**PROBLEM STATEMENT**
Reproduce every one of the entries below without changing a single character.

(Target pointing data)
◆ ◆ ◆ ◆ ◆

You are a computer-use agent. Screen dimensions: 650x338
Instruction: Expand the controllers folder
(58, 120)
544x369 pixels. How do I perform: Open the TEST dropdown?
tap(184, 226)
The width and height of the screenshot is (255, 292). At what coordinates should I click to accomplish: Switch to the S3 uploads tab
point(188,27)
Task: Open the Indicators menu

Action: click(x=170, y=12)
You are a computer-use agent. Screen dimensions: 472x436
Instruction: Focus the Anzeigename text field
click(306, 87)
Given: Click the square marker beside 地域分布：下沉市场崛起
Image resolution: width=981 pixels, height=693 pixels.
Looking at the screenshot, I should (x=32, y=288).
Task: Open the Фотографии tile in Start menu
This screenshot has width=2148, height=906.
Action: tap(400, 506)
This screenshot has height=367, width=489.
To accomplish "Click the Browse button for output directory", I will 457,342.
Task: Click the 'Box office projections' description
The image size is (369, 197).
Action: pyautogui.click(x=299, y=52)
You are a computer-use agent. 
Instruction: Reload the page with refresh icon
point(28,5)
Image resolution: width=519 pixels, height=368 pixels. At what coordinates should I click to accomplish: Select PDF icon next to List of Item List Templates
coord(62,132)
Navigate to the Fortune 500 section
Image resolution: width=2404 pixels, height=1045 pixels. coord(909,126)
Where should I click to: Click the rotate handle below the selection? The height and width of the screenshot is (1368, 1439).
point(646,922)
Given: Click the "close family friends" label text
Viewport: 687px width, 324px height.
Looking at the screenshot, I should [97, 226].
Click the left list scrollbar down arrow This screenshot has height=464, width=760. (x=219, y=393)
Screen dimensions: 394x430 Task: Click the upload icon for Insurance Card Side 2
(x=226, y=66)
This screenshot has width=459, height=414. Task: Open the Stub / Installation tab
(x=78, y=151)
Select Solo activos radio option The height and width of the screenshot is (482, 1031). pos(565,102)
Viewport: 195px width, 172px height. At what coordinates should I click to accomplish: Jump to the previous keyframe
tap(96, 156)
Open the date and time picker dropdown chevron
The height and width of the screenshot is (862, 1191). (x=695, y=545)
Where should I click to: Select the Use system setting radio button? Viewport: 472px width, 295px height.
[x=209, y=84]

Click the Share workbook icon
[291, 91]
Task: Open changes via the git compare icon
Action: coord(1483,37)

◆ ◆ ◆ ◆ ◆

**THE COMPLETED TASK**
You are a computer-use agent. Screen dimensions: 650x338
Instruction: Expand the controllers folder
(58, 120)
544x369 pixels. How do I perform: Open the TEST dropdown?
tap(184, 226)
The width and height of the screenshot is (255, 292). At what coordinates should I click to accomplish: Switch to the S3 uploads tab
point(188,27)
Task: Open the Indicators menu

Action: click(x=170, y=12)
You are a computer-use agent. Screen dimensions: 472x436
Instruction: Focus the Anzeigename text field
click(306, 87)
Given: Click the square marker beside 地域分布：下沉市场崛起
Image resolution: width=981 pixels, height=693 pixels.
Looking at the screenshot, I should (x=32, y=288).
Task: Open the Фотографии tile in Start menu
This screenshot has width=2148, height=906.
Action: tap(400, 506)
This screenshot has height=367, width=489.
To accomplish "Click the Browse button for output directory", I will 457,342.
Task: Click the 'Box office projections' description
The image size is (369, 197).
Action: pyautogui.click(x=299, y=52)
You are a computer-use agent. 
Instruction: Reload the page with refresh icon
point(28,5)
Image resolution: width=519 pixels, height=368 pixels. At what coordinates should I click to accomplish: Select PDF icon next to List of Item List Templates
coord(62,132)
Navigate to the Fortune 500 section
Image resolution: width=2404 pixels, height=1045 pixels. coord(909,126)
Where should I click to: Click the rotate handle below the selection? The height and width of the screenshot is (1368, 1439).
point(646,922)
Given: Click the "close family friends" label text
Viewport: 687px width, 324px height.
Looking at the screenshot, I should [97, 226].
Click the left list scrollbar down arrow This screenshot has height=464, width=760. (x=219, y=393)
Screen dimensions: 394x430 Task: Click the upload icon for Insurance Card Side 2
(x=226, y=66)
This screenshot has width=459, height=414. Task: Open the Stub / Installation tab
(x=78, y=151)
Select Solo activos radio option The height and width of the screenshot is (482, 1031). pos(565,102)
Viewport: 195px width, 172px height. At what coordinates should I click to accomplish: Jump to the previous keyframe
tap(96, 156)
Open the date and time picker dropdown chevron
The height and width of the screenshot is (862, 1191). (x=695, y=545)
Where should I click to: Select the Use system setting radio button? Viewport: 472px width, 295px height.
[x=209, y=84]

Click the Share workbook icon
[291, 91]
Task: Open changes via the git compare icon
Action: coord(1483,37)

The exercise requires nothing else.